Task item »
Scan the lines below for the word "width". Copy each line you find it in.

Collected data
BEGIN
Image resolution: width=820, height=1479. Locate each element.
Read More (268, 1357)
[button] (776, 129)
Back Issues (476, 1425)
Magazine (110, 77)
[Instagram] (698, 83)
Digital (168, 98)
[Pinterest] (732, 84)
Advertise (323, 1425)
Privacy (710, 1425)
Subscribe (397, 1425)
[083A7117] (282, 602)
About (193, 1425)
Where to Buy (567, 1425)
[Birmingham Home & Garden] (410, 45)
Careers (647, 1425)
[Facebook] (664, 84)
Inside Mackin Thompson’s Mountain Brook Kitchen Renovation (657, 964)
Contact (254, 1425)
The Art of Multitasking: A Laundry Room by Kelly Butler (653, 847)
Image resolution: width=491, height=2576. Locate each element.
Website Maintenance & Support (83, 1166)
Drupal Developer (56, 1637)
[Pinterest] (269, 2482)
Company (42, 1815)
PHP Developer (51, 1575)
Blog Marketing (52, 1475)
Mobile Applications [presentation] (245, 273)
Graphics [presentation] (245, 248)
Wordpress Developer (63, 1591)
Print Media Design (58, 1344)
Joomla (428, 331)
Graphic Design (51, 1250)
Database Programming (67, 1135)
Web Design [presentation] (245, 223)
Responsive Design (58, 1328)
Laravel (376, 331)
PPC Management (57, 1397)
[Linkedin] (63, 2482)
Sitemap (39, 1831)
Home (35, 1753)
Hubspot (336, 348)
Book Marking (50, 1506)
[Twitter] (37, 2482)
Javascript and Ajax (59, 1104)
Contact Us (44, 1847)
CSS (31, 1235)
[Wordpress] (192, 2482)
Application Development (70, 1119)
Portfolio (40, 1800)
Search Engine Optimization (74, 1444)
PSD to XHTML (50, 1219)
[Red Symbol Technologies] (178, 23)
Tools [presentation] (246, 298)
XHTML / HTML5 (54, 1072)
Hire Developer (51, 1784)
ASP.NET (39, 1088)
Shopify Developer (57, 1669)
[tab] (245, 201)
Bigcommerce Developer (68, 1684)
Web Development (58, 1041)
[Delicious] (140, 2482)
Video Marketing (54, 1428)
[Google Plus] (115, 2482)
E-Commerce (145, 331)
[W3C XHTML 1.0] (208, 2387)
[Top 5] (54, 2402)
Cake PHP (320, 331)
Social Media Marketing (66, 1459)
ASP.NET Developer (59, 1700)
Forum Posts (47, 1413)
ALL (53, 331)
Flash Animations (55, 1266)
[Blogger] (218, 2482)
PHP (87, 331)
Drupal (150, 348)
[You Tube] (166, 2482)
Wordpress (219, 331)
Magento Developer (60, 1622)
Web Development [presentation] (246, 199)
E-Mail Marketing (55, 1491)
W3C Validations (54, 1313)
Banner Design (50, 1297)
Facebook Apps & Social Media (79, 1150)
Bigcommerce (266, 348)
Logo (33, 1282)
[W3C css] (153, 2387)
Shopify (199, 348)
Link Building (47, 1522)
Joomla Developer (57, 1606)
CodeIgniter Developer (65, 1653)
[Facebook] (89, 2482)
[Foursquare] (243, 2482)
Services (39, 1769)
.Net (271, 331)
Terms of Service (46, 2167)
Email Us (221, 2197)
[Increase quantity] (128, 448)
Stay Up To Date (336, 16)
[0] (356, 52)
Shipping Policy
END
Response below »
Image resolution: width=820, height=1479. Locate each element.
Image resolution: width=491, height=2576. Locate each element.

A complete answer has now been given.